Why is numpy much slower than matlab on a digitize example?

Question

I am comparing performance of numpy vs matlab , in several cases I observed that numpy is significantly slower (indexing, simple operations on arrays such as absolute value, multiplication, sum, etc.). Let's look at the following example, which is somehow striking, involving the function digitize (which I plan to use for synchronizing timestamps):

import numpy as np
import time
scale=np.arange(1,1e+6+1)
y=np.arange(1,1e+6+1,10)
t1=time.time()
ind=np.digitize(scale,y)
t2=time.time()
print 'Time passed is %2.2f seconds' %(t2-t1)

The result is:

Time passed is 55.91 seconds

Let's now try the same example Matlab using the equivalent function histc

scale=[1:1e+6];
y=[1:10:1e+6];
tic
[N,bin]=histc(scale,y);
t=toc;
display(['Time passed is ',num2str(t), ' seconds'])

The result is:

Time passed is 0.10237 seconds

That's 560 times faster!

As I'm learning to extend Python with C++, I implemented my own version of digitize (using boost libraries for the extension):

import analysis # my C++ module implementing digitize
t1=time.time()
ind2=analysis.digitize(scale,y)
t2=time.time()
print 'Time passed is %2.2f seconds' %(t2-t1)
np.all(ind==ind2) #ok

The result is:

Time passed is 0.02 seconds

There is a bit of cheating as my version of digitize assumes inputs are all monotonic, this might explain why it is even faster than Matlab.

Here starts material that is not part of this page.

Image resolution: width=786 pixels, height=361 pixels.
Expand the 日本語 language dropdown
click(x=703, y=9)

However, sorting an array of size 1e+6 takes 0.16 seconds (with numpy.sort), making therefore the performance of my function worse (by a factor of approx 1.6) compared to the Matlab function histc .

So the questions are:

Why is numpy.digitize so slow? Is this function not supposed to be written in compiled and optimized code?
Why is my own version of digitize much faster than numpy.digitize, but still slower than Matlab (I am quite confident I use the fastest algorithm possible, given that I assume inputs are already sorted)?

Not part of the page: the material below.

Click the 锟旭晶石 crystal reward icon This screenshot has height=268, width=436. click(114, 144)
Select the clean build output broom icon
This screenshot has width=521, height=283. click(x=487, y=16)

I am using Fedora 16 and I recently installed ATLAS and LAPACK libraries (but there has been so change in performance). Should I perhaps rebuild numpy? I am not sure if my installation of numpy uses the appropriate libraries to gain maximum speed, perhaps Matlab is using better libraries.

Update

Based on the answers so far, I would like to stress that the Matlab function histc is not equivalent to numpy.histogram if someone (like me in this case) does not care about the histogram. I need the second output of hisc, which is a mapping from input values to the index of the provided input bins. Such an output is provided by the numpy functions digitize and searchsorted . As one of the answers says, searchsorted is much faster than digitize . However, searchsorted is still slower than Matlab by a factor 2 :

t1=time.time()
ind3=np.searchsorted(y,scale,"right")
t2=time.time()
print 'Time passed is %2.2f seconds' %(t2-t1)

np.all(ind==ind3) #ok

The result is

Time passed is 0.21 seconds

So the questions are now:

What is the sense of having numpy.digitize if there is an equivalent function numpy.searchsorted which is 280 times faster ?
Why is the Matlab function histc (which also provides the output of numpy.searchsorted ) 2 times faster than numpy.searchsorted ?

Answer 1

First, let's look at why numpy.digitize is slow. If your bins are found to be monotonic, then one of these functions is called depending on whether the bins are nondecreasing or nonincreasing (the code for this is found in numpy/lib/src/_compiled_base.c in the numpy git repo):

static npy_intp
incr_slot_(double x, double *bins, npy_intp lbins)
{
    npy_intp i;

    for ( i = 0; i < lbins; i ++ ) {
        if ( x < bins [i] ) {
            return i;
        }
    }
    return lbins;
}

static npy_intp
decr_slot_(double x, double * bins, npy_intp lbins)
{
    npy_intp i;

    for ( i = lbins - 1; i >= 0; i -- ) {
        if (x < bins [i]) {
            return i + 1;
        }
    }
    return 0;
}

As you can see, it is doing a linear search. Linear search is much, much slower than binary search so there is your answer as to why it is slow. I will open a ticket for this on the numpy tracker.

Second, I think that Matlab is actually slower than your C++ code because Matlab also assumes that the bins are monotonically nondecreasing.

Answer 2

I can't answer why numpy.digitize() is so slow -- I could confirm your timings on my machine.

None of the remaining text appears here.